In Europe, Building The ‘Bridge’ Between eCommerce Merchants And Traditional Banks

Bridging Gap Between eCommerce Merchants, Banks

In Europe, the great digital shift is spurring traditional banks to play a bit of catch-up.

Lilia Metodieva, managing director at Monneo, told PYMNTS platforms that link solution providers, partners, banks and merchants together can help speed that pivot toward eCommerce with agility as consumer buying patterns remain fluid — and digital.

The company is a virtual International Bank Account Number (IBAN) provider, working in tandem with a network of Europe-based banks to provide eCommerce merchants with virtual IBANs.

In explaining the relationship amid the parties, she said Monneo acts as the “bridge” that serves up the infrastructure that can help other stakeholders handle the continuing surge of online payments while handling some of the regulatory and compliance processes tied to PSD2.

The establishment of virtual IBANs, she said, “allows our clients to make digital transfers.” It allows for incoming and outgoing transactions across SWIFT multi-currency for international payments; SEPA Euro within the Euro zone; GBP Faster Payments and CHAPS in the U.K.; and FX Payments in 134 currencies.

The IBAN accounts at Monneo, she added, are issued by actual banks linked to Monneo’s segregated bank account in order to give better security to merchants.
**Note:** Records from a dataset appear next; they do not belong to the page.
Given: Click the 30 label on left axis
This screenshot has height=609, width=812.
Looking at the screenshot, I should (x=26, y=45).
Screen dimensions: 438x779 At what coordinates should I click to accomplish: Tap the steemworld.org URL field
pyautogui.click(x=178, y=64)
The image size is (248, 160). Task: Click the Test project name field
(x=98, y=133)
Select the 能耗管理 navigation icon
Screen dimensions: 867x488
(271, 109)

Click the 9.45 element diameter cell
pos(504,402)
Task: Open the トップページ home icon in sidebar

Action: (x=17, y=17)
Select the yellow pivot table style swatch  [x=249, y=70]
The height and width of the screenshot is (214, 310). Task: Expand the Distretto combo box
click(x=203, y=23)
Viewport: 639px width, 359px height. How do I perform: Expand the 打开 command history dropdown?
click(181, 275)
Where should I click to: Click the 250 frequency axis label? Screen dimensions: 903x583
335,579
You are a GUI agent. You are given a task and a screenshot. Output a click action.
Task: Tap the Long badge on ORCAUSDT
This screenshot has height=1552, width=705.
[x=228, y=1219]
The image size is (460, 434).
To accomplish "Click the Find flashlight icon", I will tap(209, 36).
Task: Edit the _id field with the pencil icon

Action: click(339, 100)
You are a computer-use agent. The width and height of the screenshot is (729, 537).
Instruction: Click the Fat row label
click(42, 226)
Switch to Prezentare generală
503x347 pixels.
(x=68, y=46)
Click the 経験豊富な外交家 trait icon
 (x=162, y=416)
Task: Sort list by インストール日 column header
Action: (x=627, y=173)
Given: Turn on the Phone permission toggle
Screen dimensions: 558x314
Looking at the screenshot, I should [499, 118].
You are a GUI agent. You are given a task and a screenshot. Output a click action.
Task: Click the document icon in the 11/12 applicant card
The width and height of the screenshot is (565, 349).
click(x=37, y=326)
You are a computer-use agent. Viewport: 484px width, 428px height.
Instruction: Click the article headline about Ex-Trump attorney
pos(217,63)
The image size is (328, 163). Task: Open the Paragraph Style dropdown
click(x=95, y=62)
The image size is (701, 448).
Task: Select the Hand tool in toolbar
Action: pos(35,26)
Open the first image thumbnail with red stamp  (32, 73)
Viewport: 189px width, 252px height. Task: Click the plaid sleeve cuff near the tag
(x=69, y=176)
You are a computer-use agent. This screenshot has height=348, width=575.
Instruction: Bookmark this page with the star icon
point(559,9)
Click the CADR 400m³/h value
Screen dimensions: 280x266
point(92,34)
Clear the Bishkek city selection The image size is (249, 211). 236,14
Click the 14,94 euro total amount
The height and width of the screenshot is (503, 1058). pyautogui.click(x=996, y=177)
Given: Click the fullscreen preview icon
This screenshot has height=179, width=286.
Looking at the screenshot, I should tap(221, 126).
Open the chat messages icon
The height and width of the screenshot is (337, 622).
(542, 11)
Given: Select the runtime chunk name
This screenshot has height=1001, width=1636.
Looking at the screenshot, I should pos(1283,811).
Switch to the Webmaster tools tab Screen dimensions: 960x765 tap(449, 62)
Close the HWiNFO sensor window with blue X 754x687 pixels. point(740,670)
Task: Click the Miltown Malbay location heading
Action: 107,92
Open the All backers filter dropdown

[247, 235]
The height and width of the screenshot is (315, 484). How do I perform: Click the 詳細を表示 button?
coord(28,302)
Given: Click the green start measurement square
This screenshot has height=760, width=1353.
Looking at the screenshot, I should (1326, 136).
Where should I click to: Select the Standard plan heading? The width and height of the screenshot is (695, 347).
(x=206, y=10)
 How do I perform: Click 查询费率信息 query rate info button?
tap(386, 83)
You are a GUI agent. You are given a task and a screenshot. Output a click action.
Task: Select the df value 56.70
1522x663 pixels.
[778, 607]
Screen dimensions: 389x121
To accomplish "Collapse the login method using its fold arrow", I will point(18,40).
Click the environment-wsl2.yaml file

The need for virtual IBANs has become ever more pronounced, she said, as the demand for digital banking services has been on an upswing, opening a range of opportunity for FinTechs to provide better access for those services offered to consumers and businesses, leveraging an online platform for that access.

“There’s been a huge gap in the ecosystem,” she told PYMNTS, in linking banks, acquirers, processors and cardholders — particularly in streamlining the process of online merchants receiving settlement funds from acquirers after card transactions were processed from websites.

Even establishing accounts during the great digital shift has been a challenge. Traditionally, noted Metodieva, offline businesses can visit a traditional bank branch to open (and manage) an account and move forward through the know your customer (KYC) process.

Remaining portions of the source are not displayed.